Facing elimination, the Dodgers impose their will on the Padres

SAN DIEGO – Think for a moment about what the possibilities were.

Imagine if the Dodgers hadn't lost as much as an additional starting rotation of pitchers in a baseball-wide series of arm, elbow and shoulder injuries that hit them particularly hard. What would their playoff rotation have looked like?

Maybe Tyler Glasnow as the ace, a fully functional Yoshinobu Yamamoto (and not one still coming back from a triceps injury) as a solid Game 2 starter, followed by Jack Flaherty – sure, they still would have traded him – and a healthy Clayton Kershaw or a completely rejuvenated Walker Buehler. You'd take your chances with this foursome any time, wouldn't you?

Instead, the Dodgers had 18 different pitchers on the injured list at various times. The more than $1 billion they committed to new signings in the offseason didn't bring good health. And based on that alone, this might have been the most unlikely 98-win team in baseball.

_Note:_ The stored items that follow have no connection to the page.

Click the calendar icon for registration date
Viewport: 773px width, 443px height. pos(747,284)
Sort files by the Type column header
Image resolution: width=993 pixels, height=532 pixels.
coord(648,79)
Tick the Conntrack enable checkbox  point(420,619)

So consider again: For the most important game of their season on Wednesday night, they gave the ball to Ryan Brasier to start a bullpen game. And they adjusted the lineup card just before the game began because there would be no All-Star first baseman Freddie Freeman after shortstop Miguel Rojas was already ruled out.

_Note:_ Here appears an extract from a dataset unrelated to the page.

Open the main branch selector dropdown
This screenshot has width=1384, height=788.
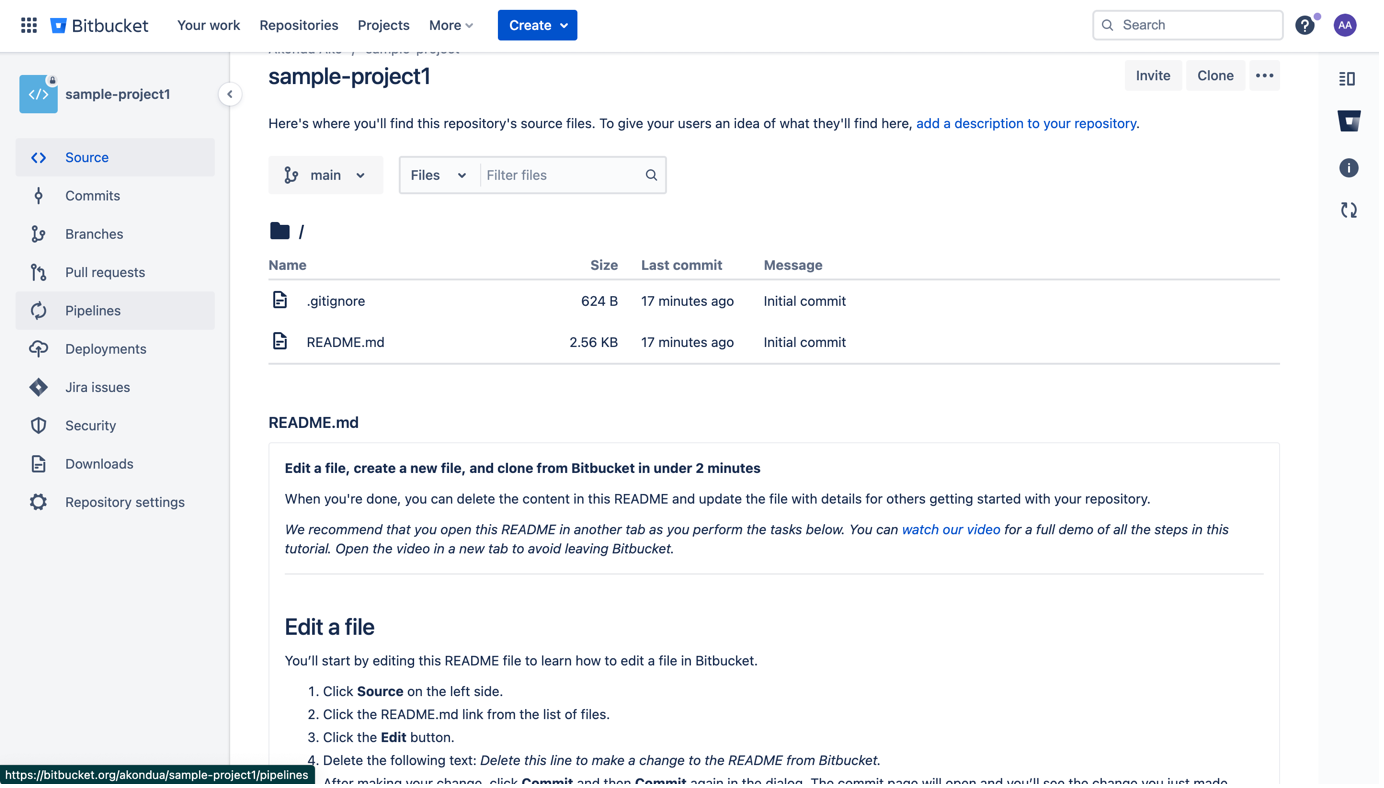pyautogui.click(x=325, y=174)

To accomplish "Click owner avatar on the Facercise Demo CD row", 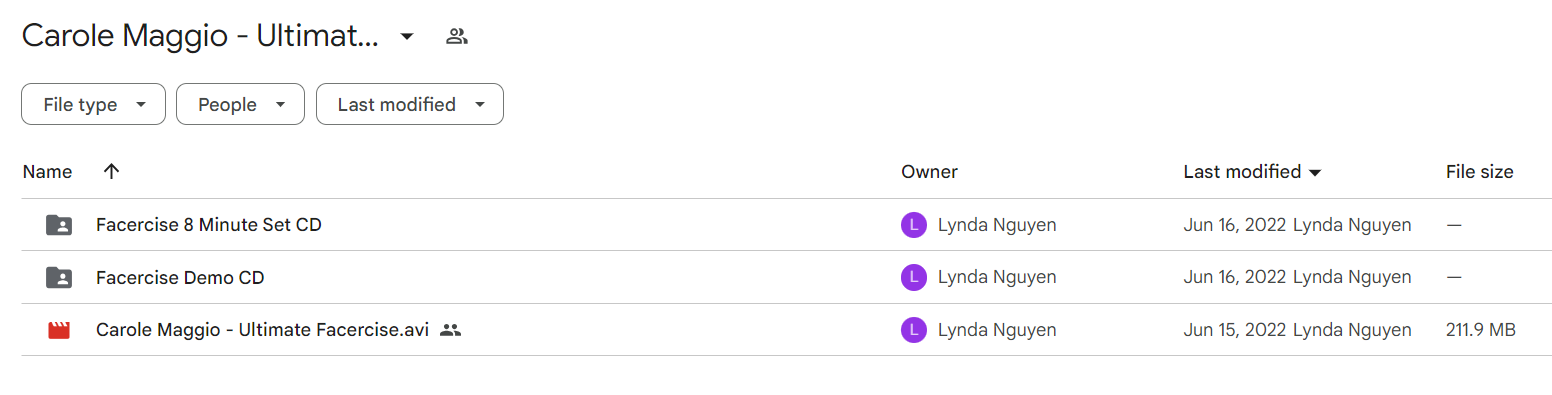I will click(x=913, y=277).
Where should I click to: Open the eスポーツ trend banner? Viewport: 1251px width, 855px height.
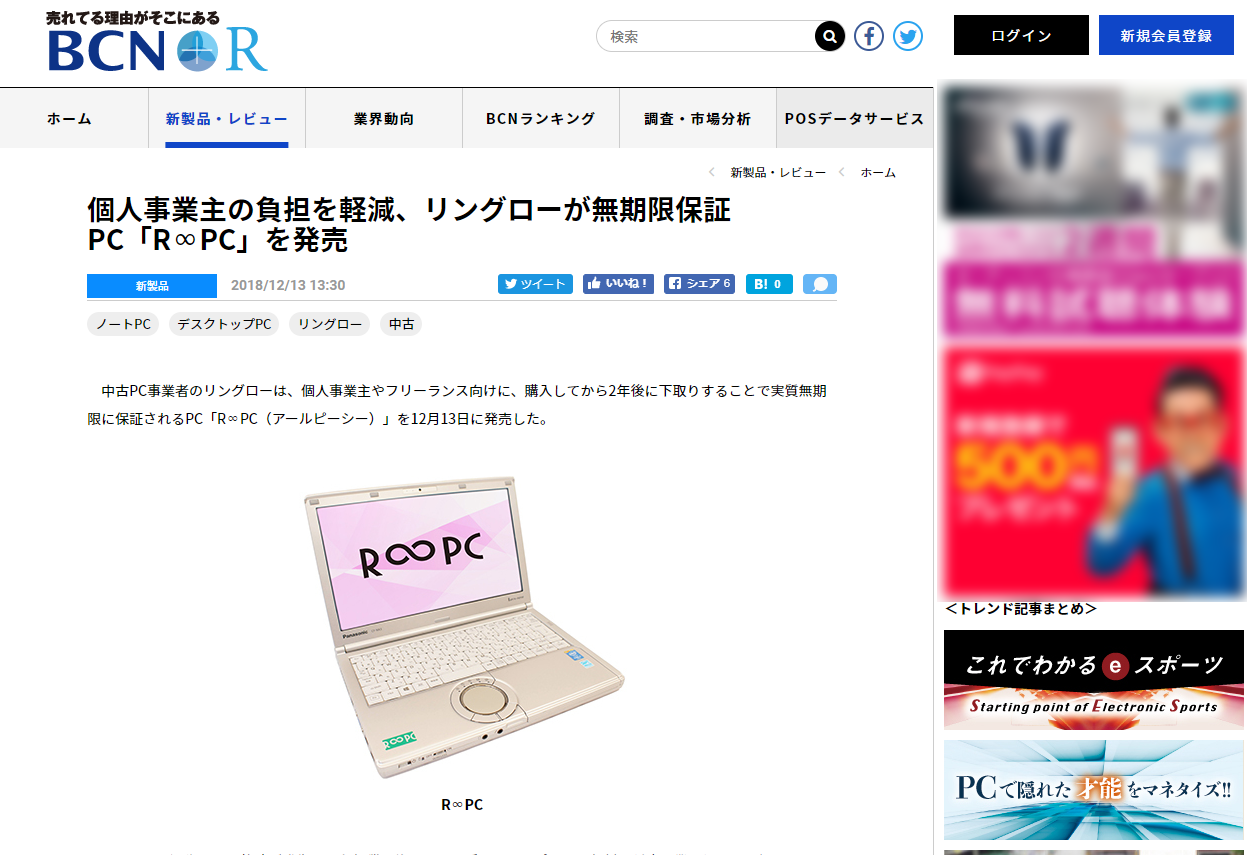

With their season on the line and most observers expecting an early postseason exit like the last two years, these Dodgers naturally fought back. Their 8-0 victory secured the fifth and deciding game of the National League Division Series Friday night at Dodger Stadium, where the noise and energy will be on their side, just as it was on the Padres' side at Petco Park Tuesday – and Wednesday evening.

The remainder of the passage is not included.